Les autorités sanitaires françaises ont renforcé la surveillance autour d’un cas grave d’hantavirus Andes détecté chez une ressortissante française ayant participé à une croisière à bord du MV Hondius. Mercredi 13 mai, la ministre déléguée chargée de la Santé, Stéphanie Rist, a assuré devant les députés qu’aucun élément ne permettait de conclure à une circulation du virus en France.
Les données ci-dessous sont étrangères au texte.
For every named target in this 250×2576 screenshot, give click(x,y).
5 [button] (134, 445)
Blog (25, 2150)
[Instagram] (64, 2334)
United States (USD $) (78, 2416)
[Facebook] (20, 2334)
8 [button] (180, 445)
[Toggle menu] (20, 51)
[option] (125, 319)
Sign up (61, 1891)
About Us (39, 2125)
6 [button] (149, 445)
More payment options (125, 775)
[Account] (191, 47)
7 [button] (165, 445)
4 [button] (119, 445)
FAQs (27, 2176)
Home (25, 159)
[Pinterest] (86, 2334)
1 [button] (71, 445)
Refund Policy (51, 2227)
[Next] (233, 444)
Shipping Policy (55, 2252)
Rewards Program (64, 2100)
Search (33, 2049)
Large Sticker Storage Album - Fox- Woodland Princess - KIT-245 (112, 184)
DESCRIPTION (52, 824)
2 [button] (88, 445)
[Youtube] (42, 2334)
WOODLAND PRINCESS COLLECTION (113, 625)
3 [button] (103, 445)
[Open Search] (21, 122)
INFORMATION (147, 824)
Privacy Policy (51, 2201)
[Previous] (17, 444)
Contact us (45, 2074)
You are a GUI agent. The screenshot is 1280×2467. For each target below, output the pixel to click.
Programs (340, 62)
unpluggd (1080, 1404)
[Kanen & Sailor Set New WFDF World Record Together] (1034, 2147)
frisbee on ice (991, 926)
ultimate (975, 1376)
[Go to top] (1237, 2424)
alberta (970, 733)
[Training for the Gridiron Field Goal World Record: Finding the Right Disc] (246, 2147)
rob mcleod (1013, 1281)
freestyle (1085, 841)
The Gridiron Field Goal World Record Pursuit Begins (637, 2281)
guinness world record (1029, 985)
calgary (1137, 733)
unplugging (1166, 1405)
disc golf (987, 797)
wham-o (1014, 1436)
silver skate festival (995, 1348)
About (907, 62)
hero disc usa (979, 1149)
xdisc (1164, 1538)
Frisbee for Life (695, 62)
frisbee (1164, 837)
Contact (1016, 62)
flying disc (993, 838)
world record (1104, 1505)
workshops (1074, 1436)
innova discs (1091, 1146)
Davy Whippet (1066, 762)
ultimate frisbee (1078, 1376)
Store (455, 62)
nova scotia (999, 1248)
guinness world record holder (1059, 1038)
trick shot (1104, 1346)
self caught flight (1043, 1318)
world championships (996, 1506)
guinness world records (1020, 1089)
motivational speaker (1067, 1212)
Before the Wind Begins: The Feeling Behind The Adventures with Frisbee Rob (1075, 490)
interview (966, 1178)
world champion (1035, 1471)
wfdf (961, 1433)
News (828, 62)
« Il n’y a aucune raison de porter un masque actuellement », a déclaré la ministre à l’Assemblée nationale, précisant que les personnes identifiées comme cas contacts font déjà l’objet d’un suivi médical. À ce stade, aucun cas secondaire n’a été confirmé en dehors des passagers du navire.
Des cas contacts étroitement surveillés
Les investigations se concentrent sur les anciens passagers du MV Hondius et sur les personnes ayant été en contact avec la patiente. Les autorités cherchent à détecter rapidement d’éventuels symptômes et à analyser plus finement la souche virale.
Le virus Andes circule principalement en Argentine et au Chili. Cette forme d’hantavirus est particulièrement suivie par les spécialistes car, contrairement à la plupart des autres souches, elle a déjà montré une capacité limitée de transmission entre humains.
Aucun lien avec l’épisode sanitaire signalé à Bordeaux
L’Agence régionale de santé de Nouvelle-Aquitaine et la préfecture de la Gironde ont exclu tout lien entre cette affaire et une épidémie de gastro-entérite détectée sur un autre navire de croisière actuellement à Bordeaux.
Selon les autorités, une cinquantaine de passagers de ce bateau, en provenance de Belfast et de Liverpool, ont présenté des symptômes compatibles avec une infection digestive aiguë.
Une communication rapide pour éviter les inquiétudes
Le souvenir de la pandémie de COVID-19 continue d’influencer la manière dont les autorités de santé réagissent face à l’apparition de virus rares. Lorsqu’un agent infectieux peu connu attire l’attention, les responsables publics cherchent à diffuser rapidement des informations précises afin de limiter les spéculations.
La surveillance reste désormais concentrée sur les personnes identifiées autour de cette ancienne passagère du MV Hondius. À ce stade, les autorités françaises maintiennent qu’aucun indice ne laisse penser à une propagation du virus sur le territoire.